Just to complicate things a little more: ppx module sources themselves may
undergo PPX transformation. So we could have a scenario where we need
to ppx process a.ml
using ppxA.exe
, which depends on a ppx module
needing ppx transformation by ppxB.exe
, which depends on another ppx
module needing transformation by ppxC.exe
, and so on.
For now we just set cfg = "target"
, and that works where the
cross-compile is just between native and bytecode. We can get away
with this because we can always run the PPX executable on either
platform, native or bytecode. So for example if we’re using the
native→vm toolchain, we do not need to target the native platform for
our ppx executables, because we can always run the vm. In other words
the VM is always available to us even when we’re running our tools
natively.
Here is how OBazl plans to address the issue.
-
We attach a transition function to the
ppx
attribute (ofocaml_module
andocaml_signature
)-
the transition function writes the current toolchain config to a pair of build settings
-
For ppx codeps we have two scenarios:
-
Precompiled codeps that we import using
opam_import
(orocaml_import
). The import rules import both bytecode (.cma
) and native (cmxa
) archives. Rule logic reads the toolchain config info to decide which to integrate into the build. -
codeps that we need to build. In this case, we have to ensure that the correct toolchain is selected for ppx codependencies.

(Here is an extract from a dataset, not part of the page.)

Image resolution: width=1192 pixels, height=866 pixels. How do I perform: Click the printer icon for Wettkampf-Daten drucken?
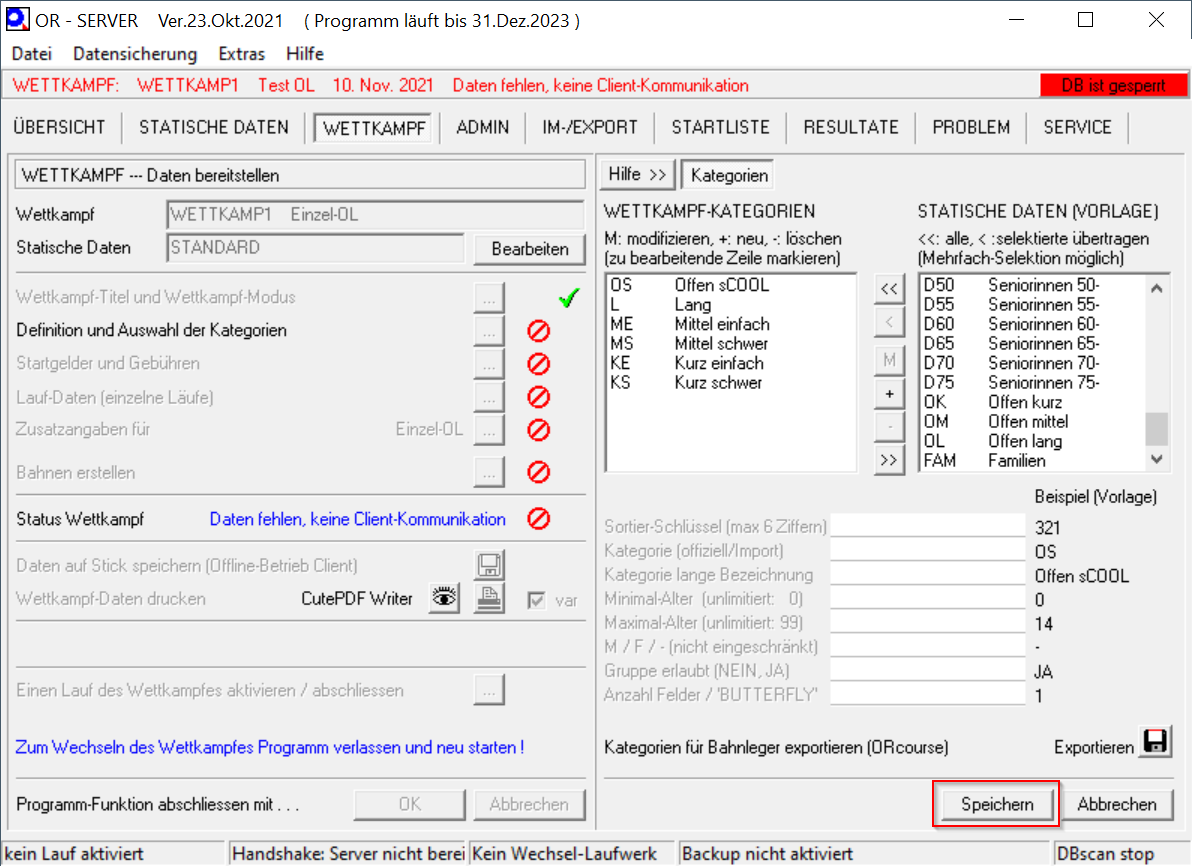point(488,598)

We attach another transition function of attr ppx_codeps
. By the
time it receives control, the toolchain build settings have been
written (by the ppx
transition function), so the ppx_codeps
transition function uses that information to reset the build settings
determining toolchain selection.
The build settings recording the toolchain config params are only used by opam_import? Everywhere else its a matter of toolchain selection, which is handled by Bazel.
ppx_module
rule is the same as a standard ocaml_module
rule, except that it has a ppx_codeps
attribute, which ocaml_module
does not support, and it delivers a PpxModuleMarker
provider. Ppx modules may depend on standard modules, but standard modules cannot depend on ppx modules.